Not sure how I know if it was called from devlink_reload_down()/up() ? 
Maybe mutex ? So the warn will be actually mutex deadlock ?

>> +{

>> +	if (!devlink_reload_supported(devlink))

> Hmm. I think that the driver does not have to support the reload and can

> still be reloaded by another instance and update the stats here. Why

> not?

>


But I show counters only for supported reload actions and levels, 
otherwise we will have these counters on devlink dev show output for 
other drivers that don't have support for devlink reload and didn't 
implement any of these including this function and these drivers may do 
some actions like fw_activate in another way and don't update the stats 
and so that will make these stats misleading. They will show history 
"stats" but they don't update them as they didn't apply anything related 
to devlink reload.

>> +		return;

>> +	devlink_reload_action_stats_update(devlink, limit_level, actions_performed);

>> +}

>> +EXPORT_SYMBOL_GPL(devlink_reload_implicit_actions_performed);

>> +

>> static int devlink_reload(struct devlink *devlink, struct net *dest_net,

>> 			  enum devlink_reload_action action,

>> 			  enum devlink_reload_action_limit_level limit_level,

>> -			  struct netlink_ext_ack *extack, unsigned long *actions_performed)
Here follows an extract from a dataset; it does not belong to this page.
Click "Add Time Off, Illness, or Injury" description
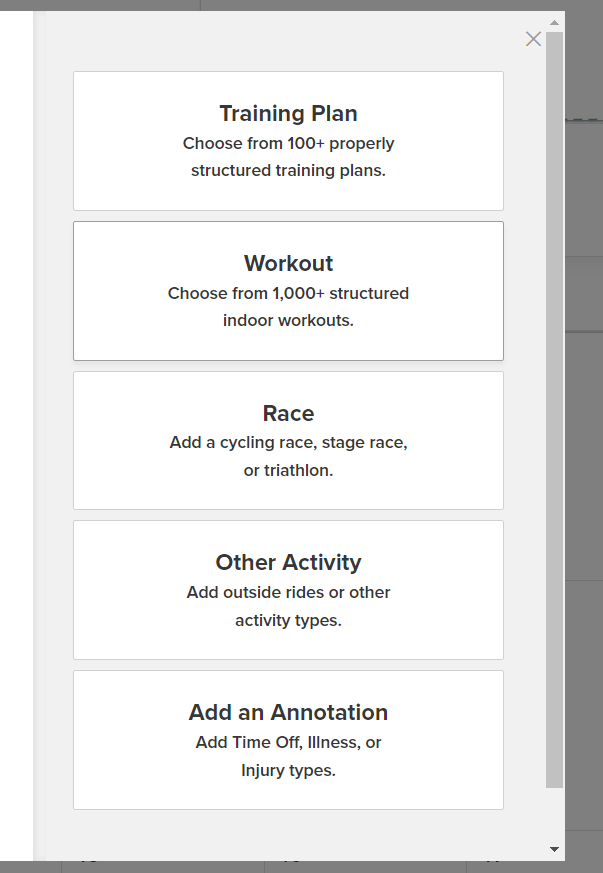Image resolution: width=603 pixels, height=873 pixels. pos(288,756)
>> +			  struct netlink_ext_ack *extack, unsigned long *actions_performed_out)

>> {

>> +	unsigned long actions_performed;

>> 	int err;

>>

>> 	if (!devlink->reload_enabled)

>> @@ -2998,9 +3045,14 @@ static int devlink_reload(struct devlink *devlink, struct net *dest_net,

>> 	if (dest_net && !net_eq(dest_net, devlink_net(devlink)))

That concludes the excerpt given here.